Just like most of us, as it continues to surge in our neighborhoods and online, I’ve consistently stood up to hate and extremism — whether that’s against Jews, Muslims, Christians, Black Americans, Asian and Pacific Islander Americans, Arab Americans, the Latino community, Irish, or Italians, or the LGBTQ community. Because hate’s not welcome here – and nearly everyone recognizes that New Jersey’s diversity remains our greatest strength. As a member of the Homeland Security Committee, and now on the Intelligence Committee, I’ve taken the same approach against extremism and terror abroad, standing strongly with our allies.

Fifth, and finally, and on a related note, nearly everything I’ve gotten done in Washington has happened because I’ve been willing to reach out and work across the aisle. It’s the greatest lesson I’ve learned as Co-Chair of the bipartisan Problem Solvers Caucus. If you take the time to sit down, talk to, and listen to one another, the potential to help Jersey and our country is nearly limitless.

Look at what we got done: From the Bipartisan Infrastructure Bill to the historic bipartisan gun safety legislation to the CARES Act, to criminal justice reform and the PACT Act, and the bipartisan Electoral Count Act, I’ve helped pass some of the most important legislation in recent history. And it wouldn’t have happened if we didn’t sit down and work together. 

What’s clear is that people want commonsense solutions – not extremism. People just want us to talk to each other, to be reasonable, to figure out how to get things done for them. Not to scream and to yell and to fight.

The sixty-six members of the Problem Solvers Caucus — equally split between Democrats and Republicans — understand that we may have differences, and we do. But, we also know that when we talk and listen to one another — with civility — take the temperature down, and put our country first, there’s nothing we can’t get done to move America forward.

Even in these divisive times, even with a four-seat majority in the House, you can still find bipartisan agreements — without compromising what you believe in, and get done what we must get done for our great country.
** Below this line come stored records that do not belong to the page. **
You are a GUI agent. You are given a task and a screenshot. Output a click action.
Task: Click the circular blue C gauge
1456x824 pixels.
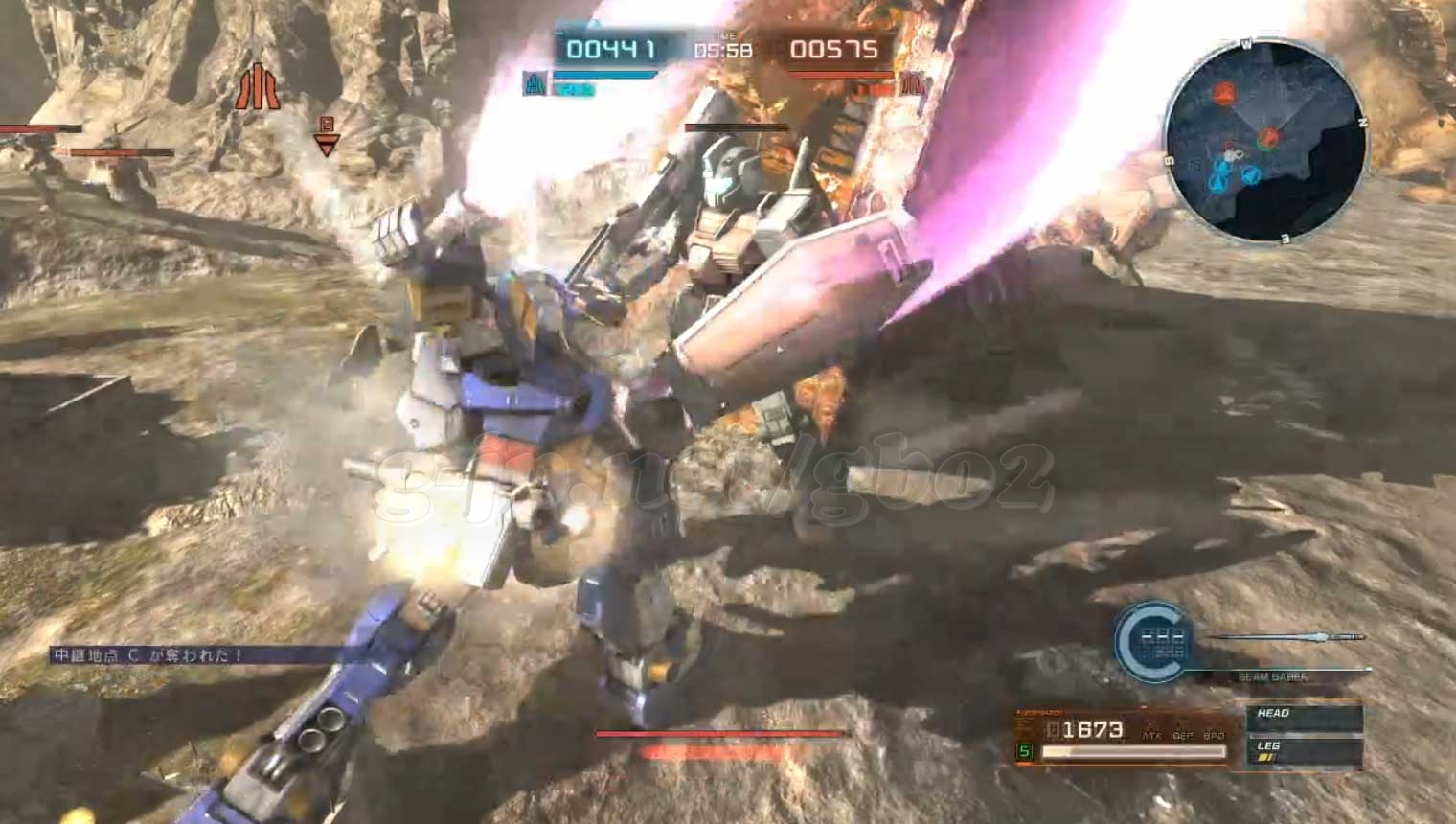click(1153, 642)
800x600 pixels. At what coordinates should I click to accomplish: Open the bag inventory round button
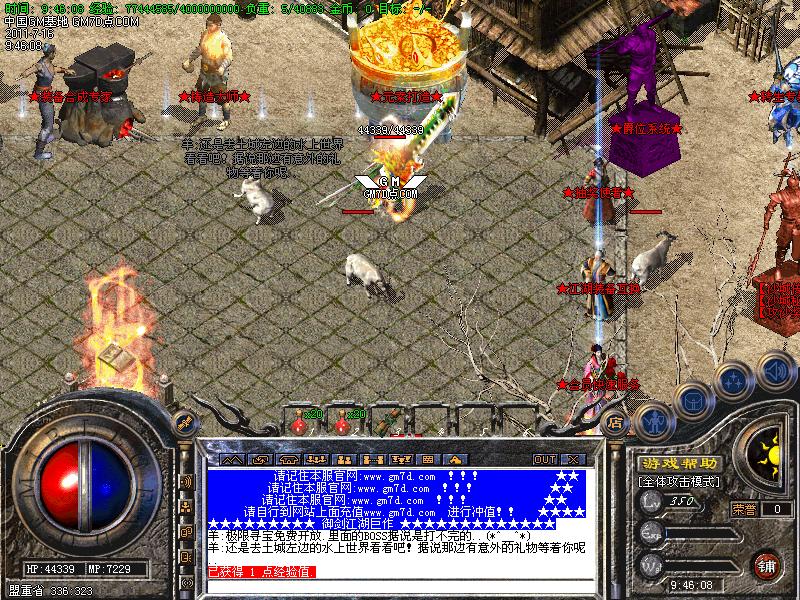tap(693, 401)
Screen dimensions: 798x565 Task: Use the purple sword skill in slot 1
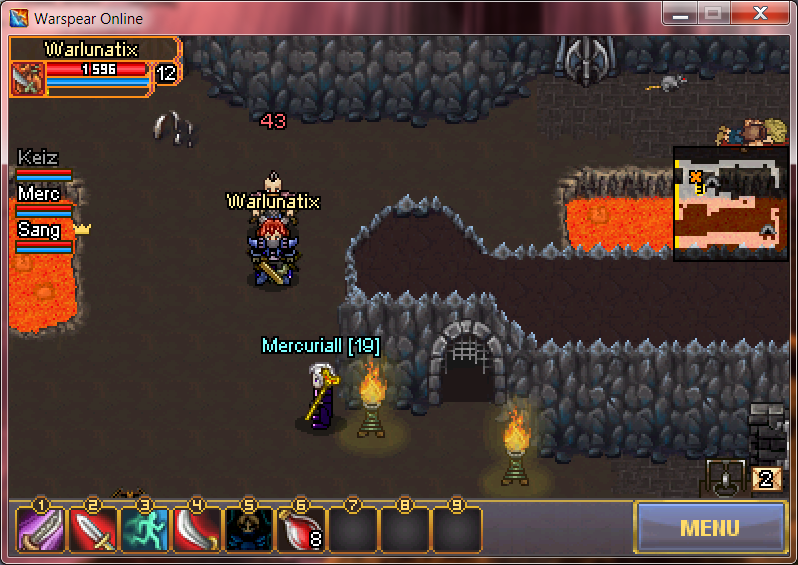(x=42, y=530)
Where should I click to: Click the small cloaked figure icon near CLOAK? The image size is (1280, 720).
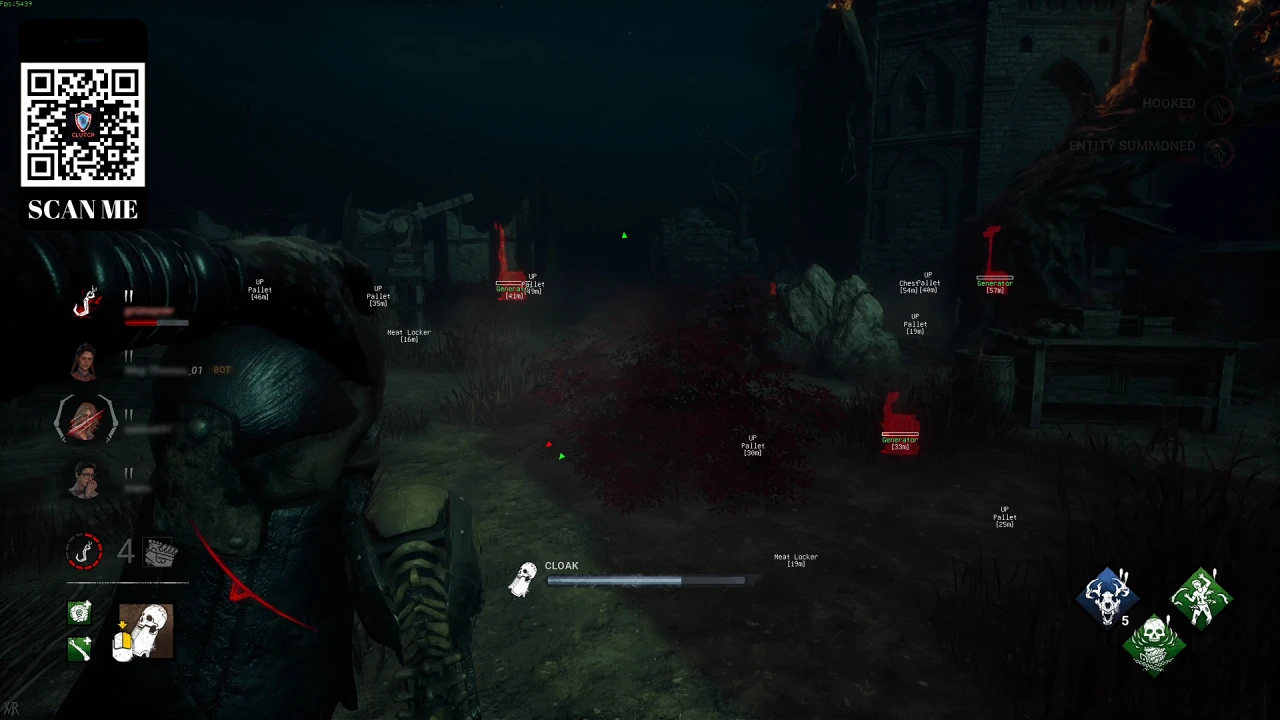click(x=523, y=578)
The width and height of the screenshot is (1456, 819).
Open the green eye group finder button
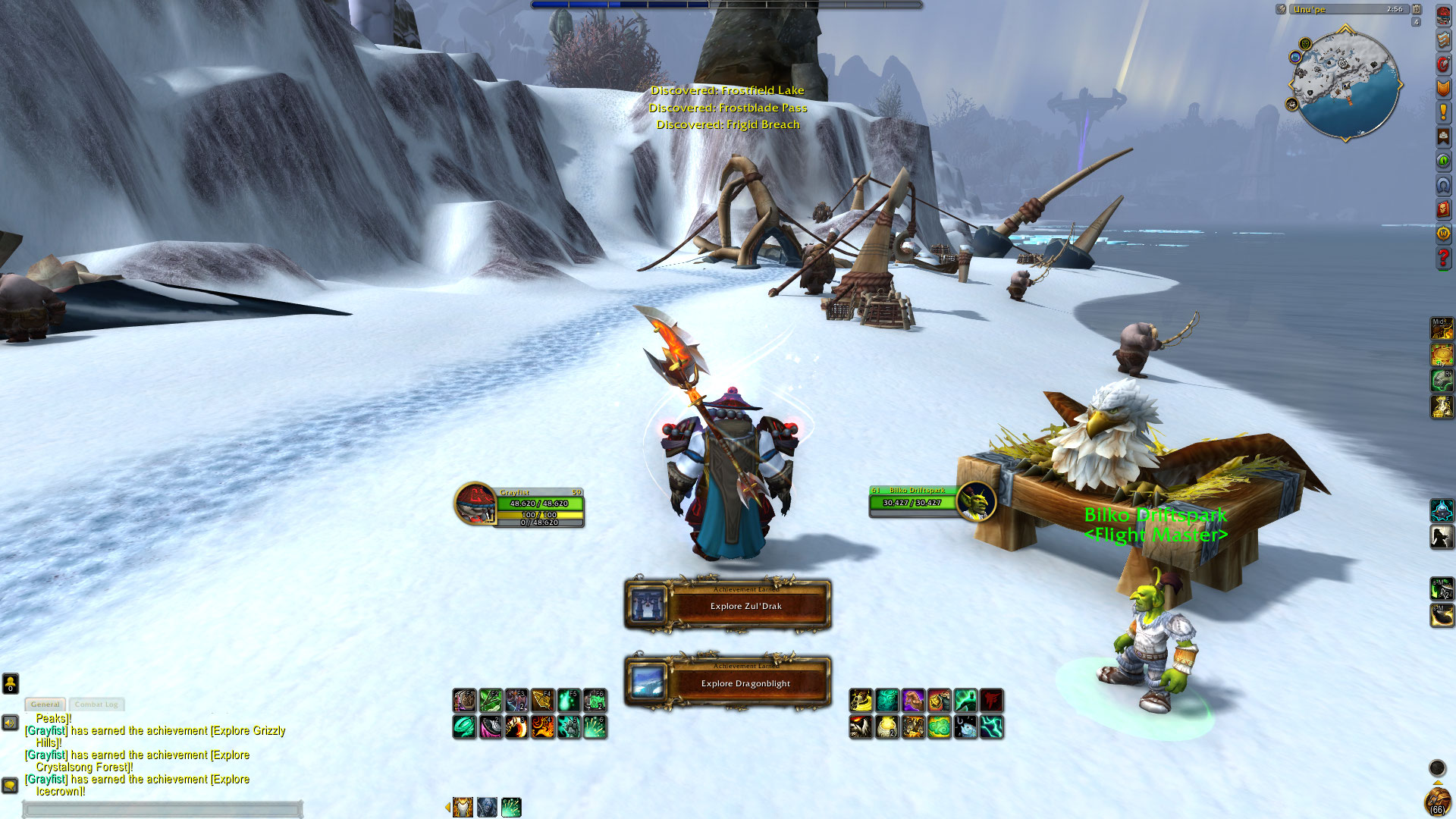pos(1443,161)
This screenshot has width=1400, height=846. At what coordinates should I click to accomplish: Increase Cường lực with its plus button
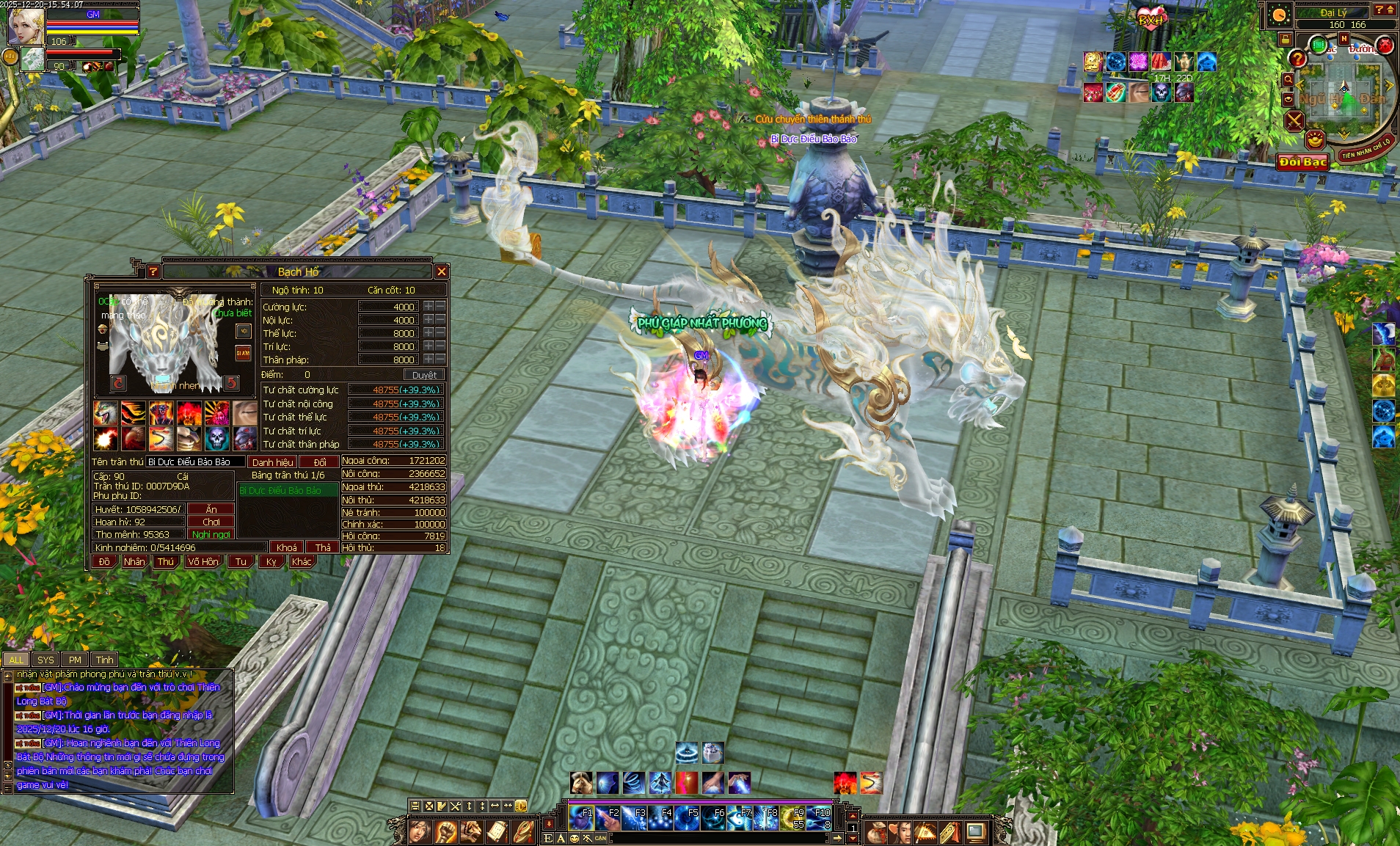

I’ve tried to take the same approach here in Jersey, working with so many of you, and Democratic and Republican mayors and councils. Because, the truth is, most things we do — like fixing a road, investing in mental health, or fighting the opioid scourge — aren’t partisan issues. The bottom line is that we’re all in the same boat together. We’re all Americans. Our adversaries are the Chinese government and Putin — not one another.

At this moment in our state,our country, and our district we need more cooperation and bipartisan problem solving — not yelling and inflammatory Tweets.

We live in the greatest country in the world, and if we work together, there’s nothing stopping Jersey or America, there’s nothing stopping the Fifth Congressional District which remains strong, and our best days will always be ahead of us.

Thank you for your time, thank you for letting me give you a report on the state of the Fifth Congressional District. I’m very grateful for all you do everyday. 

God bless you and your families, God bless our troops, and God bless the United States of America. Thank you.